=== Your objective ===
The line containing "How do I perform: Open Radeon" and every line after it, through the end of the material: copy these exactly and nothing else, leaving pictures out.

Start of Working data

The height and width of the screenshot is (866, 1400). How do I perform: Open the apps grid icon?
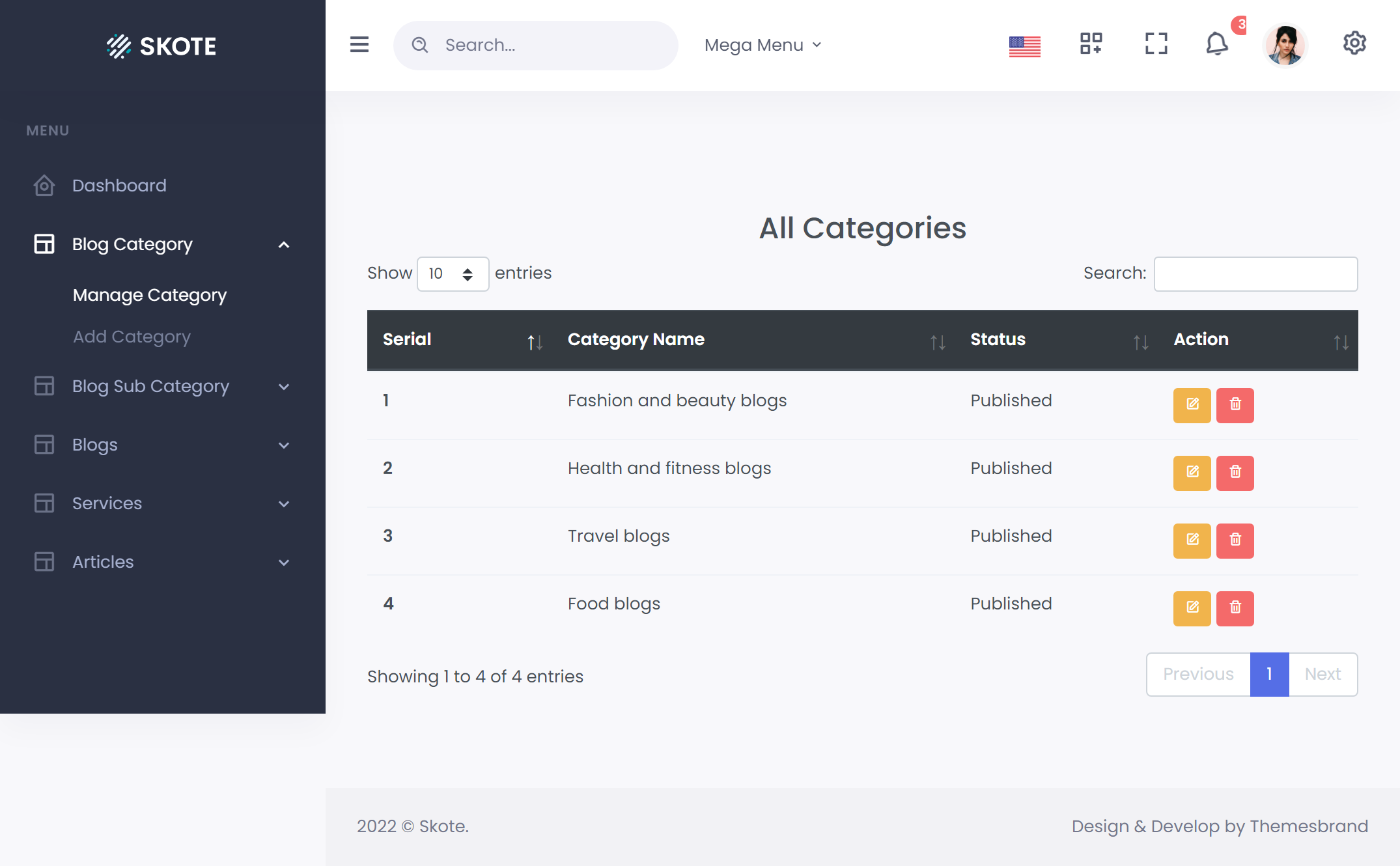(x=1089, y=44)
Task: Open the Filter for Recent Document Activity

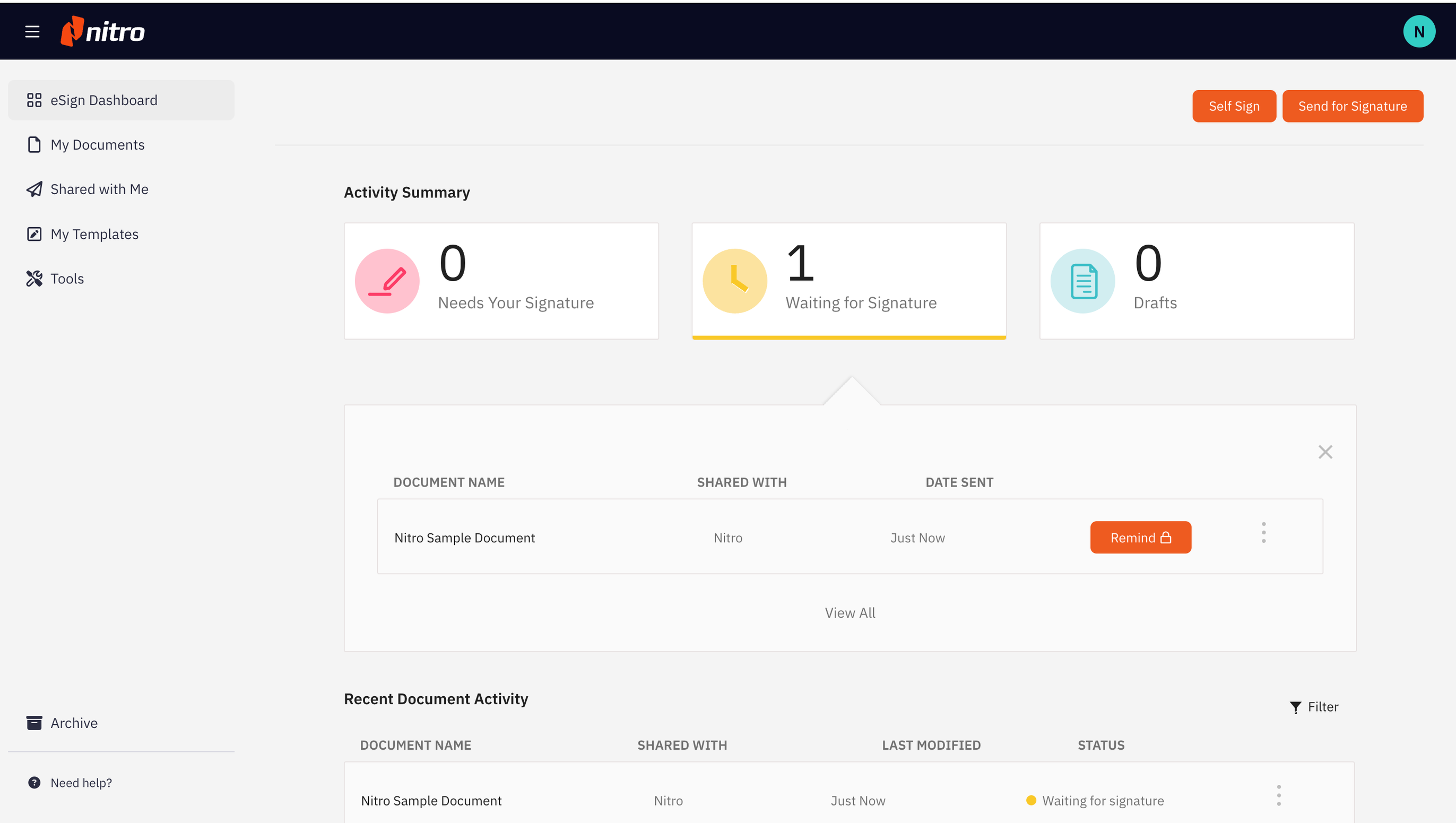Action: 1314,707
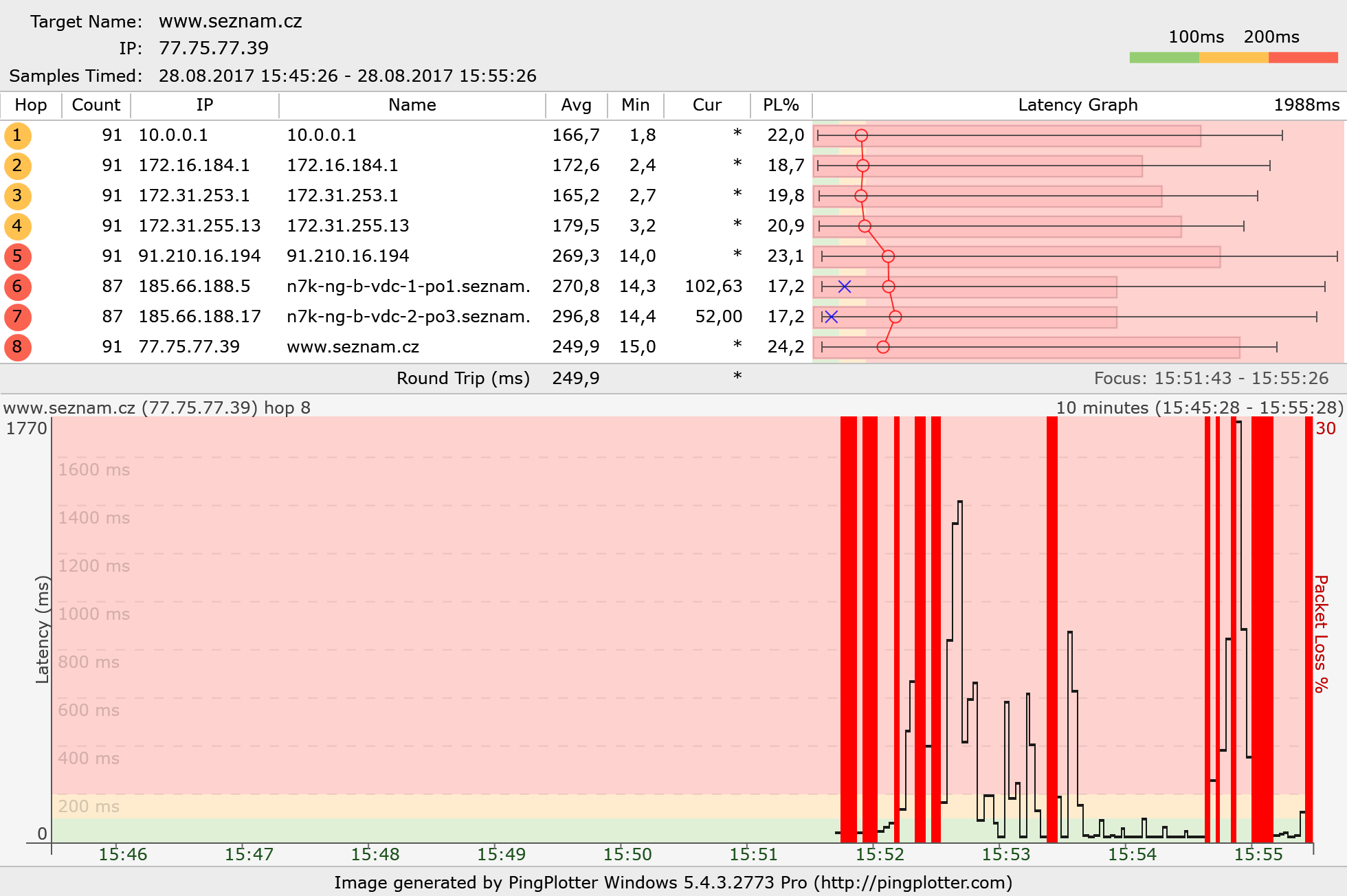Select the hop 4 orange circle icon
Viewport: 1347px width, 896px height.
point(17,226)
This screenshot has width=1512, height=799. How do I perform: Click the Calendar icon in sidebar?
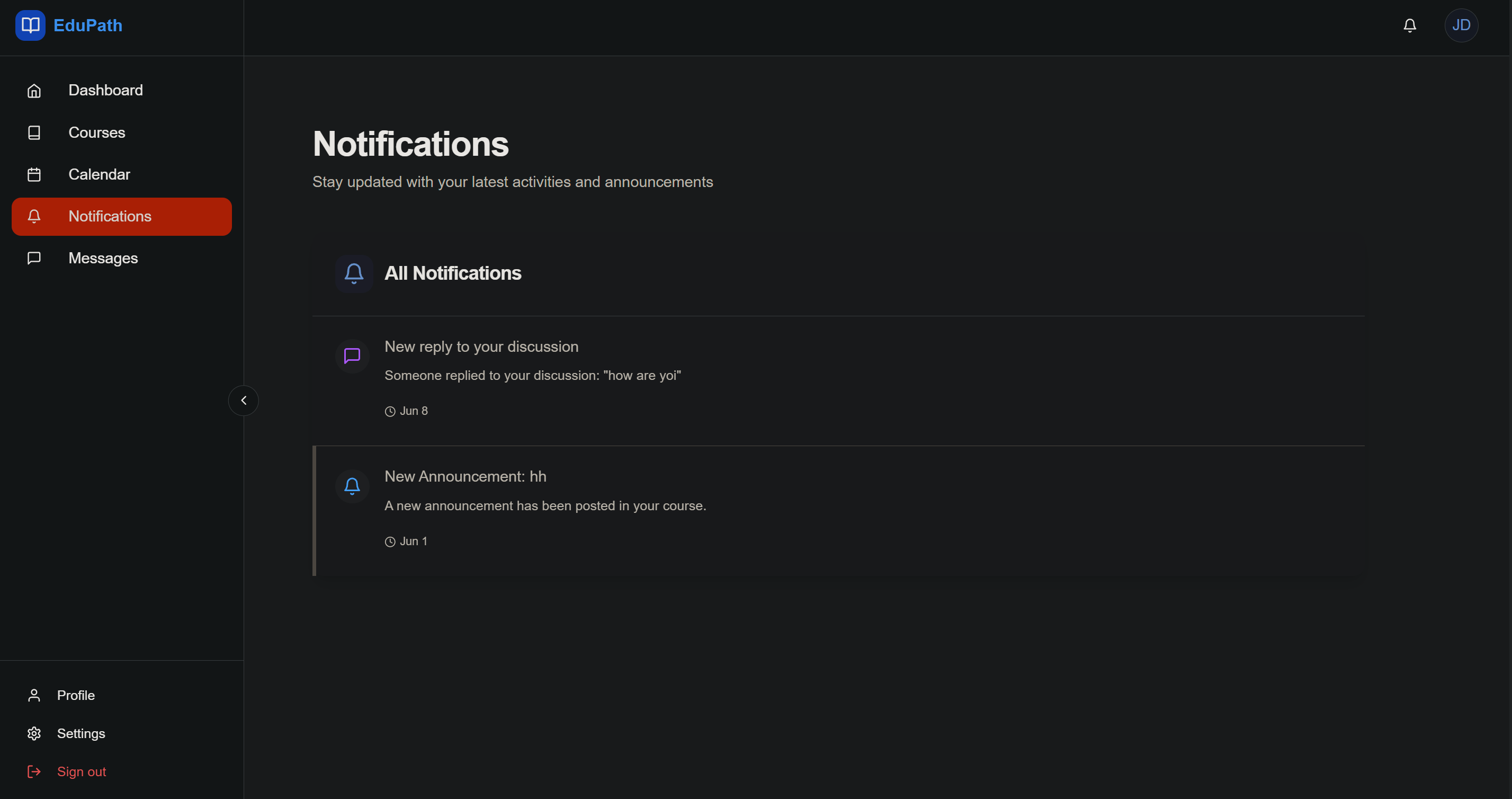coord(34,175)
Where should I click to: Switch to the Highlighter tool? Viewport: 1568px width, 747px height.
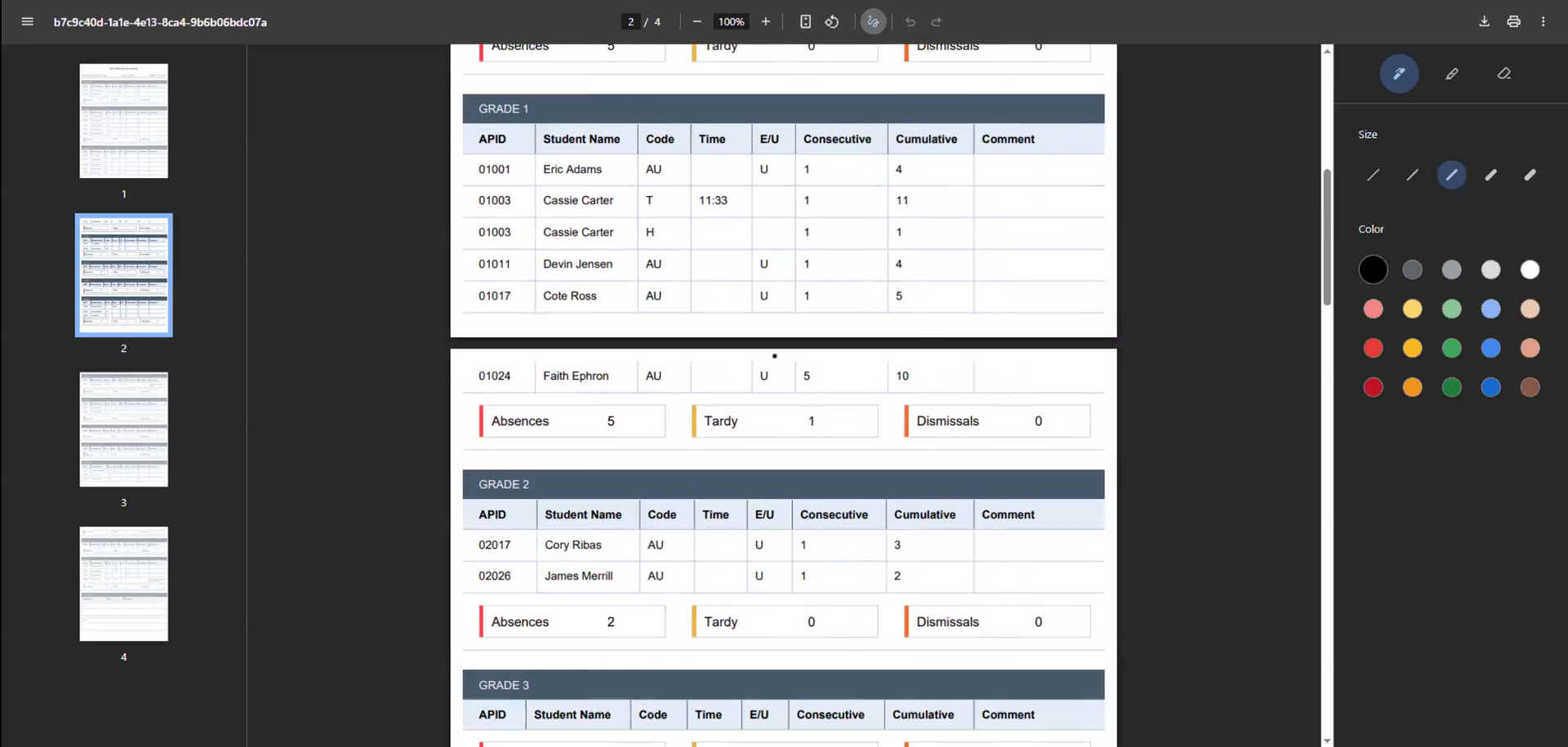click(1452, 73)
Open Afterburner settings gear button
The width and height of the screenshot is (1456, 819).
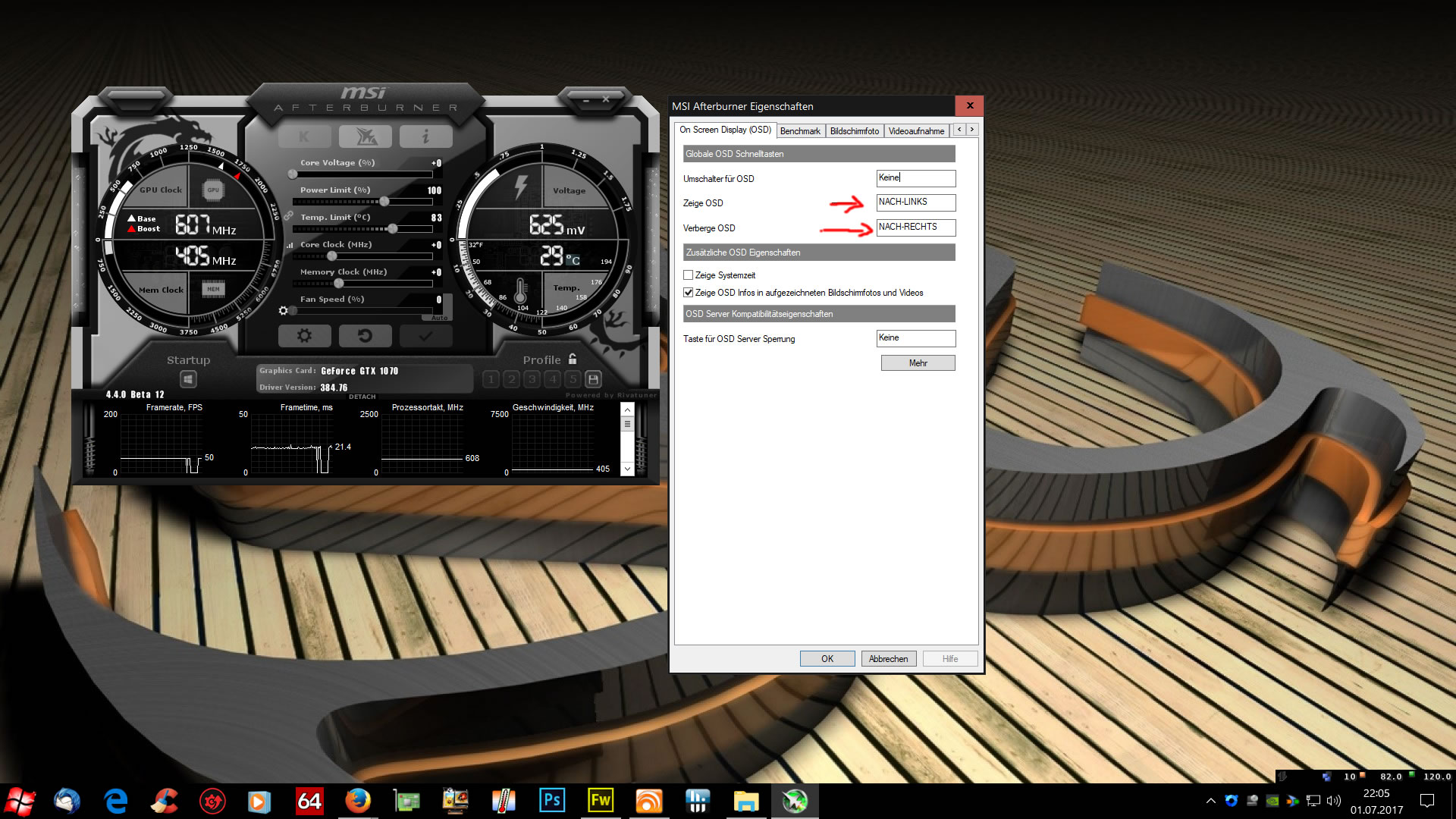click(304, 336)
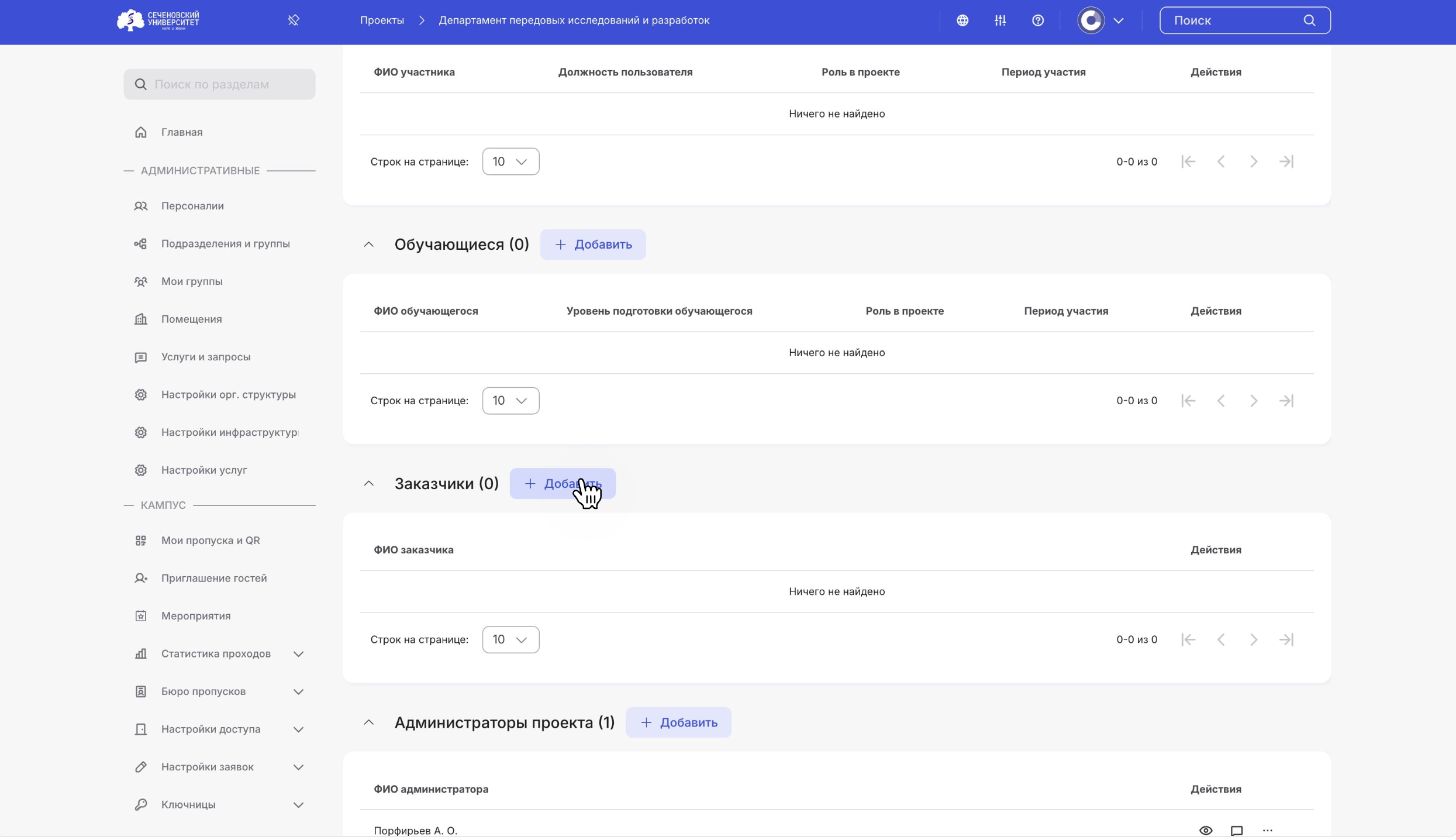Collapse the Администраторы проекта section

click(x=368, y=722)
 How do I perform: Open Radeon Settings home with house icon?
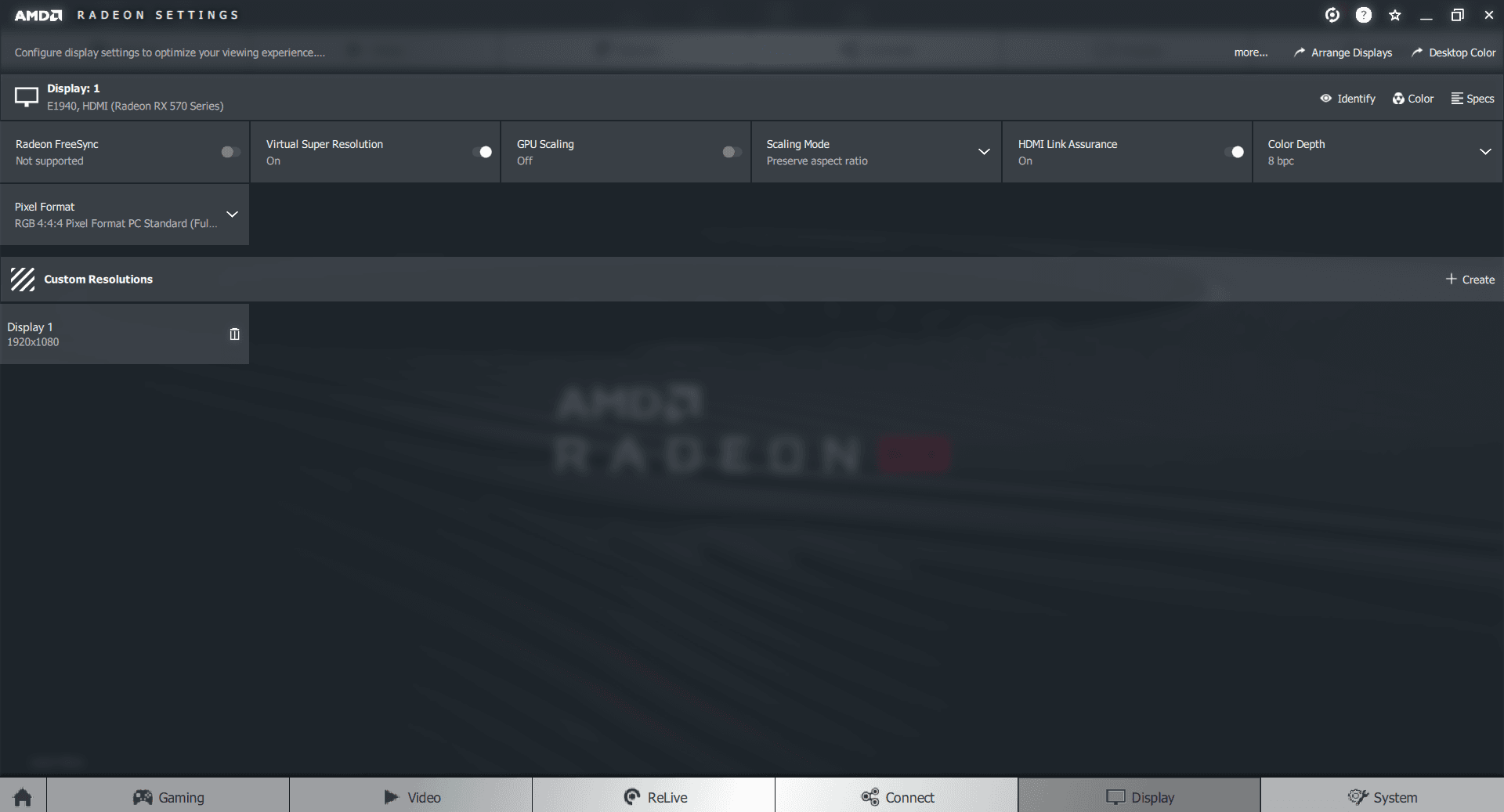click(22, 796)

End of Working data

=== Response ===
 How do I perform: Open Radeon Settings home with house icon?
click(22, 796)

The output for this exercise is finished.